While my academic upbringing comes from the world of paleobotany, I am interested more broadly in how we can utilize modern tools to better understand plant evolution on a macroevolutionary scale, specifically relating to the plant form. My work focuses on extinct & extant seed-free vascular plant morphology, anatomy, and evolution.
The rhizomorphic lycopod lineage (Isoetales herein) has a history that extends over 400 million years into the Devonian and persists still today. During the Carboniferous, arborescent lycopods dominated the Earth’s landscape and left an abundant fossil record, placing the Carboniferous Isoetales among the best characterized groups of fossil plants. However, climatic and geologic changes triggered a shift in the ecological role of Isoetales, diminished their diversity in terrestrial ecosystems, and created conditions unfavorable to plant fossilization (e.g., Permian- Triassic coal gap). Together, these events obscure key data on the last 320-million-years of their evolutionary history, including pivotal evidence on the origins of modern Isoetes. Only a small fraction of isoetalean macrofossils are known from the Triassic, and an even smaller portion of these are anatomically preserved. Similarly, a few isoetalean macrofossils are known from Antarctica but none are Triassic permineralizations. Here we report a new lycopod fossil from the Triassic Fremouw Formation of Antarctica. This specimen is permineralized in a silicified peat and was studied using the cellulose acetate peel technique. The fragment is partially compressed and incompletely preserved. Anatomical details of this specimen can only be observed when peels are attached to the slab surface, making many details of their morphology and anatomy challenging to reconstruct. Nevertheless, the anatomy that is preserved indicates the specimen has an isoetalean affinity. The primary vascular tissues are not preserved but the secondary xylem cylinder is present, measuring approximately 15-20 cells (3.2 mm) thick. To the outside of the secondary xylem is a multilayered cortex composed of homogenous, parenchymatous cells. These layers create a rippling pattern, although it is unclear whether this is a taphonomic artifact or true to the specimen, and regularly arranged isoetalean rootlet traces are found on one side of this axis. Owing to the rarity of permineralized Triassic isoetaleans, this specimen provides crucial data on the anatomy and diversity of Mesozoic Isoetales and will advance our understanding of the evolutionary history of rhizomorphic lycopods.
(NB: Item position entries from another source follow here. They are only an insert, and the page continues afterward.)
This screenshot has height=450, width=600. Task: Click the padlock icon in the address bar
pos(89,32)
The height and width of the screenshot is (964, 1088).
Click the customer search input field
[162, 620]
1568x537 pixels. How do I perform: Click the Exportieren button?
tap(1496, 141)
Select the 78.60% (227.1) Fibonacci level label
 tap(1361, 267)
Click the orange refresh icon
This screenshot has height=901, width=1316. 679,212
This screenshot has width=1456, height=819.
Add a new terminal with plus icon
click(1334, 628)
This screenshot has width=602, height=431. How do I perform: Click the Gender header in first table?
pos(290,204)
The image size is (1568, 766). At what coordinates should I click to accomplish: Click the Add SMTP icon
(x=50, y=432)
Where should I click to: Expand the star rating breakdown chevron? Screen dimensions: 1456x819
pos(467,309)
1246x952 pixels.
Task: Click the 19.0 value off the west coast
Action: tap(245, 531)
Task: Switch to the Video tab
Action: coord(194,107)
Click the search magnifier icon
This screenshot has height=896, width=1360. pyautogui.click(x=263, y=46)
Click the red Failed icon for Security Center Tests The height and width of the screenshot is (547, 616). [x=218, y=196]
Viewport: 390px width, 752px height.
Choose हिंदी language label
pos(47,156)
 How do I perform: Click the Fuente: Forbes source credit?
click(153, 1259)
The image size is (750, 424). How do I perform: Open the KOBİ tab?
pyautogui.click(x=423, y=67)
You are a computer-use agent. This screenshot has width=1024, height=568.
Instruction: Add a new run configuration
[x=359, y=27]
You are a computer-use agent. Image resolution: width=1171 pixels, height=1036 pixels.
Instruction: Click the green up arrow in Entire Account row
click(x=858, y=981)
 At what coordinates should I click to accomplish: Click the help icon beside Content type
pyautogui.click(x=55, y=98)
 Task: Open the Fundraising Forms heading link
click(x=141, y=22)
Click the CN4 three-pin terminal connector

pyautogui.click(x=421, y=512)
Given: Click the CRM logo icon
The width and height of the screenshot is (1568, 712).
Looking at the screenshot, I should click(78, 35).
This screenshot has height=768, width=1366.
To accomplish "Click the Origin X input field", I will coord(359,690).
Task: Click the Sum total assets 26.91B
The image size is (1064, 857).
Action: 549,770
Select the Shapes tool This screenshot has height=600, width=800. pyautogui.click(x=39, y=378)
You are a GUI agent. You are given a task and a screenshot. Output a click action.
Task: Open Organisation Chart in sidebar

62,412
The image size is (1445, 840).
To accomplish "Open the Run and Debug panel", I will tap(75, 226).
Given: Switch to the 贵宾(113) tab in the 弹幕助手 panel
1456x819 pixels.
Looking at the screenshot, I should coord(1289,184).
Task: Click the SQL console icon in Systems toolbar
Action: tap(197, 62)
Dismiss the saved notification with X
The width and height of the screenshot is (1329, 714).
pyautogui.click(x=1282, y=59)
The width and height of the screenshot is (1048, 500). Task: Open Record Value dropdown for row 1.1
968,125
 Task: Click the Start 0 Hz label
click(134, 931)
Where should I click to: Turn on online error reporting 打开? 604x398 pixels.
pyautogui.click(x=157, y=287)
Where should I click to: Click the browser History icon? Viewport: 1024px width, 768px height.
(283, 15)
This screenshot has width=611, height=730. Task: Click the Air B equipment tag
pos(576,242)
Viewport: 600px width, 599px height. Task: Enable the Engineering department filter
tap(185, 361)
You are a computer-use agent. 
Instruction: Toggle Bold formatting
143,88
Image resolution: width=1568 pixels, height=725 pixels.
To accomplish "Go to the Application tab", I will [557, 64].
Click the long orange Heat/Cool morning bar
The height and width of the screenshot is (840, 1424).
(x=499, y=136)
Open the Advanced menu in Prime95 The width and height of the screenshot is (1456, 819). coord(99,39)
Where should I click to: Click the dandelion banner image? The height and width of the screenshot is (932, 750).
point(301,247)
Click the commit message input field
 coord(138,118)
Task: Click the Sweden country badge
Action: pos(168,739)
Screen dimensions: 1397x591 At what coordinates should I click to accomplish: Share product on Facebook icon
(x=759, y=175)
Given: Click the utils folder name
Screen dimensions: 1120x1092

The Cyatheales, colloquially known as tree ferns, are found today in tropical to temperate regions worldwide. Modern molecular classification of the order includes eight families containing 13 genera and 713 species. Cyathealean ferns may date back as early as the Triassic, and become prominent components of floras later in the Mesozoic. Despite their plentifulness in the fossil record, identifying these fossils poses many challenges. Molecular classifications of this order based on extant members, in many cases, lack strong morphological synapomorphies. In addition, the morphology of single organs of the Cyatheales can often resemble those of distantly related ferns. These difficulties, coupled with inconsistent classification and frequent movement of fossil and living ferns on several taxonomic levels, has resulted in an inordinately complicated taxonomic history of the Cyatheales. In addition to describing a new fossil fern specimen, I hope this work can highlight the importance of considering morphological data in the phylogenetic analysis of ferns, stress the importance of standards in qualitative morphological description, and illustrate the value in classical morphological and anatomical study of plants. You can access the abstract for the talk I gave on some new fossil cyathealean ferns here.
Devonian floras illustrate the earliest radiations of vascular plant diversity, and allow paleobotanists a unique appreciation for how these morphologically simple plants laid the groundwork for the immense variation in plant form since. One group of these plants, the zosterophylls, are the earliest members of the lycophytes. Members of this clade dominated Carboniferous landscapes, and persist today. Despite their pivotal systematic position relative to both the lycophytes and euphyllophytes, relationships within the group as well as with other Devonian plants remain murky. For the completion of my master's thesis, I built a matrix of taxa with a focus on anatomical characters, aiming to evaluate relationships within the group. The results of this project emphasized the importance of how utilizing both anatomical and morphological characters, especially with morphologically 'simple' plants, to render the most accurate representation of their relationships.
Further directions for this research are (1) to more thoroughly investigate zosterophyll relationships with other groups of early vascular plants and (2) utilize this robust matrix as a portion of a much larger morphology- and anatomy-based phylogenetic analysis of lycophytes.